SOURCE DOCUMENT ::
*** Begin section ***
In Archive, Bitcoin, Internet, Satoshi Nakamoto, Technology on December 4, 2013 at 4:33 AM




I recently became interested in identifying the pseudonymous creator of Bitcoin, Satoshi Nakamoto. I started from the Bitcoin whitepaper [0] published in late 2008, and proceeded to run reverse textual analysis –essentially, searching the internet for highly unusual turns of phrase and vocabulary patterns (in particular places which you would expect a cryptography researcher to contribute to), then evaluating the fitness of each match found by running textual similarity metrics on several pages of their writing.

Which led me rather directly to several articles from Nick Szabo’s blog.

For those who wouldn’t know Nick Szabo and his documented links to Bitcoin: prior to the apparition of Bitcoin, Nick had been developing for several years (since 1998 [1]) the enabling mechanism for a decentralized digital currency, eventually converging on a system he called “bit gold” [3], which is the direct precursor to the Bitcoin architecture.

According to what seems to be a widely accepted origin story of Bitcoin, Satoshi Nakamoto was a highly skilled computer scientist (or group thereof) who found about Nick’s proposition for bit gold, hit upon an idea for bettering it, published the Bitcoin whitepaper, and decided to turn it into reality by developing the original Bitcoin client. Nick denies being Satoshi, and has stated his official opinion on Satoshi and Bitcoin in a May 2011 article [1].

I would argue that Satoshi is actually Nick Szabo himself, probably together with one or more technical collaborators.

As I mention above, what originally led me to this hypothesis is that reverse-searching for content similar to the Bitcoin whitepaper led me to Nick’s blog, completely independently of any knowledge of the official Bitcoin story.  I must stress this: an open, unbiased search of texts similar in writing to the Bitcoin whitepaper over the entire Internet, identifies Nick’s bit gold articles as the best candidates. It could still be a coincidence, although an unlikely one -since cryptocurrencies were a fairly niche topic in 2008 and earlier (seemingly 3 or 4 people), every contributor to the field was going to be reusing the same shared expressions and vocabulary. Satoshi would have been a reader of Nick’s blog, so you would expect him to describe the same concepts in a similar way. But there’s more.
*** End section ***
DATASET SECTION ::
*** Begin section ***
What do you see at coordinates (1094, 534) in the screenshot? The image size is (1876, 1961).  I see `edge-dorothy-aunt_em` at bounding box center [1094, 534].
*** End section ***
TASKS AND EXERCISES ::
• a. Please copy the passage on Bitcoin's creator word for word, between "For those who" and "the Bitcoin architecture.", inclusive.
• b. In the passage on Bitcoin's creator, what name did Nick Szabo give the system he eventually converged on?

RESULTS OF THE EXERCISE ::
• a.
For those who wouldn’t know Nick Szabo and his documented links to Bitcoin: prior to the apparition of Bitcoin, Nick had been developing for several years (since 1998 [1]) the enabling mechanism for a decentralized digital currency, eventually converging on a system he called “bit gold” [3], which is the direct precursor to the Bitcoin architecture.

• b. Bit gold